A l'instar des humains, les rats ne sont pas égaux face à l'alcool. Une moitié parvient à boire avec modération, tandis que 12% environ présentent des risques majeurs de perte de contrôle de leur consommation, ont constaté des chercheurs du CHUV à Lausanne.

L'équipe de Benjamin Boutrel, du Centre de neurosciences psychiatriques du Centre hospitalier universitaire vaudois (CHUV), s'est intéressée à la vulnérabilité individuelle des rats face à l'alcoolisme.

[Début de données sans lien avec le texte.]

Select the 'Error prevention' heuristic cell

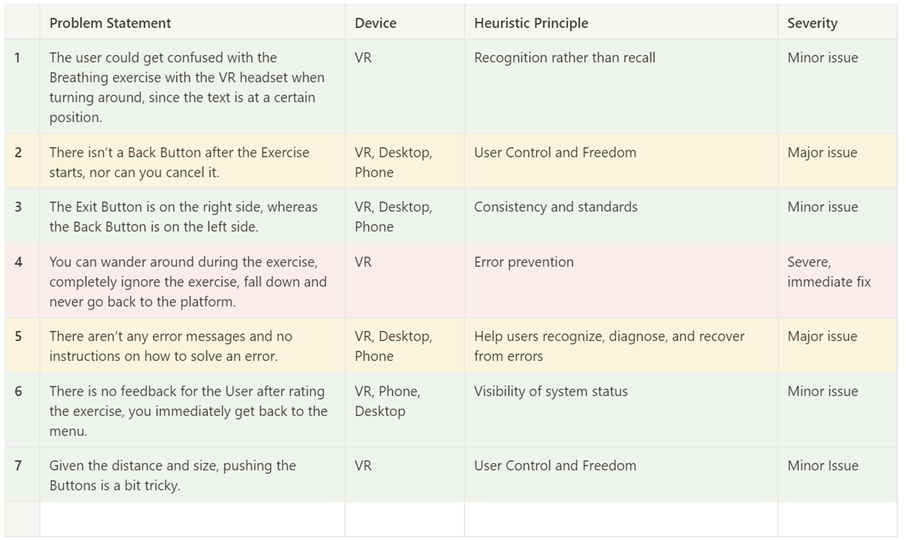621,281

En adaptant certains critères diagnostiques utilisés en pratique clinique pour identifier les sujets à risque d’alcoolo-dépendance, les scientifiques démontrent que parmi une cohorte de 59 rats, seuls 12% présentaient des risques majeurs de perte de contrôle de leur consommation d’alcool.

Confrontés à différents tests et épreuves, la moitié des rats testés conservaient leur capacité à boire avec modération, selon ces travaux publiés dans la revue Scientific Reports.

Ces résultats confirment que, comme chez les humains, les rats ne sont pas tous égaux face au risque de boire sans modération. Certains montrent un comportement compulsif et persistent à boire de l'alcool malgré les punitions infligées, consistant en l'occurrence en de légers chocs électriques dans les pattes.

En outre, la méthode développée par l’équipe lausannoise a confirmé que l’anxiété est bel et bien un facteur de risque et que le développement d’un comportement d’abus requiert une exposition longue et récurrente à l’alcool, chez les rats aussi.

Thérapies personnalisées

Cette étude ouvre une nouvelle voie de recherche visant à identifier les profils neuropsychologiques à risque d’abus d’alcool, afin d’identifier la circuiterie cérébrale impliquée dans le développement de la pathologie addictive. A terme, elle devrait permettre d’entrevoir des thérapies prophylactiques ou curatives ciblées et ouvrir la voie d’une personnalisation des traitements.

Pendant longtemps, la recherche préclinique s’est heurtée au fait que les rats ne sont pas amateurs d’alcool, note encore le CHUV. Les scientifiques travaillent désormais avec des animaux génétiquement modifiés ou issus d’élevage sélectionnés de rats consommateurs d’alcool.

Les données les plus récentes sur la consommation d’alcool en Suisse suggèrent qu’environ 250'000 personnes sont alcoolodépendantes et que 20% de la population - 15 ans et plus - présente une consommation à risque.